Sjogren Larsson Syndrome

Fatty acid alcohol oxidoreductase deficiency


Autosomal recessive

Inheritance from both parents will result in the disease

Age range at onset:

Early childhood

Specialists you may see:


Those with Sjogren-Larsson syndrome tend to be born prematurely, with symptoms presenting in early childhood which do not typically worsen with age. They may experience erythema at birth, this will later develop into ichthyosis; skin will become rough and brownish or yellowish in tone, commonly with mild to severe itchiness. This affects the skin all over the body, although typically not the face.

Neurological symptoms are also common, including intellectual disability from early childhood, as well as dysarthria and delayed speech.
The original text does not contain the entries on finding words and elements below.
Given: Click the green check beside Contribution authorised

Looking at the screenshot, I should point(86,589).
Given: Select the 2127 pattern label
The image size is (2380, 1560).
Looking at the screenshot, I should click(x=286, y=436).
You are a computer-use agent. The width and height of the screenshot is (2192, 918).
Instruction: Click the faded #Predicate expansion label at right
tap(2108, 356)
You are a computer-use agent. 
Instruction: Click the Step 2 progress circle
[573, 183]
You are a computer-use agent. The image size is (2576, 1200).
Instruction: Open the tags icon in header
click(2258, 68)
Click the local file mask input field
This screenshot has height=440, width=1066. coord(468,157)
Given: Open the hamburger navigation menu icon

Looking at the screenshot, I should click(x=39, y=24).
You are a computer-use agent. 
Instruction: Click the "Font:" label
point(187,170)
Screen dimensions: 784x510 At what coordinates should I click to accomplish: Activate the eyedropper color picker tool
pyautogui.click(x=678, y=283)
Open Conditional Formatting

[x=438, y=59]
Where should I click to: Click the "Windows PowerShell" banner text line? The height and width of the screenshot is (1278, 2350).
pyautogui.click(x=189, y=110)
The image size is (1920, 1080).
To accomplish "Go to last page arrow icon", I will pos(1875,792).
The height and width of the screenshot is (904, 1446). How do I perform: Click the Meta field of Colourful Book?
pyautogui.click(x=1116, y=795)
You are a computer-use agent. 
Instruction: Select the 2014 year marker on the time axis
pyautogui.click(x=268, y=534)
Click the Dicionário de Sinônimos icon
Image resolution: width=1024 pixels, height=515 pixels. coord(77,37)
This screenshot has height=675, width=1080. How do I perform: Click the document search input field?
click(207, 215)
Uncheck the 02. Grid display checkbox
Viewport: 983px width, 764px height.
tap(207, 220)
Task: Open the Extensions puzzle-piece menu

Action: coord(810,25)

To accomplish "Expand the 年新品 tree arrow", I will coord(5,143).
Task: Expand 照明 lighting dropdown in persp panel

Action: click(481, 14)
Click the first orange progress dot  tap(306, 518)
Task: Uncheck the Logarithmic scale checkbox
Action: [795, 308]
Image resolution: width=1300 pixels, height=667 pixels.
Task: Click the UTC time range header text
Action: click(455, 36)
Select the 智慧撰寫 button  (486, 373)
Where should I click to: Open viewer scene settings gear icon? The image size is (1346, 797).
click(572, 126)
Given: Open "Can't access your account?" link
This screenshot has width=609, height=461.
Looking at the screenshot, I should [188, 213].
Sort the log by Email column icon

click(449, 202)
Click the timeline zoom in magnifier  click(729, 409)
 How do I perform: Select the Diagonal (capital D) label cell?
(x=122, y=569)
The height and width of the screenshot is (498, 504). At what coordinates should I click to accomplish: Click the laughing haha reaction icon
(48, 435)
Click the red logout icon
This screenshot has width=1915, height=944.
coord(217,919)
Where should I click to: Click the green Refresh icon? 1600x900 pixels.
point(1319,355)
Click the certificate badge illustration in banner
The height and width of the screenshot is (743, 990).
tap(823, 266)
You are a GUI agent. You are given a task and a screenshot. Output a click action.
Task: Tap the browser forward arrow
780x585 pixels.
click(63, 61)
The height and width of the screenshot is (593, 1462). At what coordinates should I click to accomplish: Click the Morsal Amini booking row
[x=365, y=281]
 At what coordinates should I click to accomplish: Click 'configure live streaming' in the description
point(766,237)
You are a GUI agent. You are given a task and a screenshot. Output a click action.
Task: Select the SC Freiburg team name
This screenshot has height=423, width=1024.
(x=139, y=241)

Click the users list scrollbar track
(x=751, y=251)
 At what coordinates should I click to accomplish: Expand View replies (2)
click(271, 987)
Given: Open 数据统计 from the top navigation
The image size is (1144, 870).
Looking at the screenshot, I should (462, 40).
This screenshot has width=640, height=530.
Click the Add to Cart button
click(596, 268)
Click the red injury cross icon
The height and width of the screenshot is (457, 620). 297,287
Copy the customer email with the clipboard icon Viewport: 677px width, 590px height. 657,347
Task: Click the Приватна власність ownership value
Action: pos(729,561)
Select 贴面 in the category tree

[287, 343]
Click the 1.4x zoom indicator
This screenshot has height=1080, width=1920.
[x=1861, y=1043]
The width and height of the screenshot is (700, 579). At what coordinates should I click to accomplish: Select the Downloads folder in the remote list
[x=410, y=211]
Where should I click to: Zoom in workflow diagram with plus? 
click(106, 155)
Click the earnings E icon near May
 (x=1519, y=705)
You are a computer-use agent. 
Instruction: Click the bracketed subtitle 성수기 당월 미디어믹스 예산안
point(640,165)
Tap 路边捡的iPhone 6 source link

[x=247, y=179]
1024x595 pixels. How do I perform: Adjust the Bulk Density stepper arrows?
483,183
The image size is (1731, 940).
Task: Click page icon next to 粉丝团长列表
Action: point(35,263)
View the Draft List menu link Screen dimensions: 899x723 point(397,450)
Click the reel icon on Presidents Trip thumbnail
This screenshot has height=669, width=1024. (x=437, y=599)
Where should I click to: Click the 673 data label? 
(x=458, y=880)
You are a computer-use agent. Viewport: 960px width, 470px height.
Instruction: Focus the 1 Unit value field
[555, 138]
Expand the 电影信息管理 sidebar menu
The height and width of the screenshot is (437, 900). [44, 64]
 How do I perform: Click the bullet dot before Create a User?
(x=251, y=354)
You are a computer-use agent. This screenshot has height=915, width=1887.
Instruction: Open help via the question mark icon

Seizures occur in almost half of those with this condition. Spasticity in the legs (and sometimes also in the arms) delays motor skills such as the ability to walk. The eyes of those with Sjogren Larsson syndrome are also affected; some may have nearsightedness and others may experience photophobia. Glistening white dots can be observed by eye examination, but it is unclear if these affect vision.


Sjogren Larsson syndrome is caused by mutations in the ALDH3A2 gene, which creates an enzyme called FALDH, involved in a process called fatty acid oxidation.

When this fatty acid oxidation is disrupted by mutations, fats cannot be broken down and build up in cells. These interfere with water barriers, causing water loss which makes the skin dry and scaly. In the brain, these fats seem to disrupt the formation of myelin (white matter) and the ability of nerves to send signals around the body. The cause of eye problems is not clear, but is expected to also be related to this build up of fats.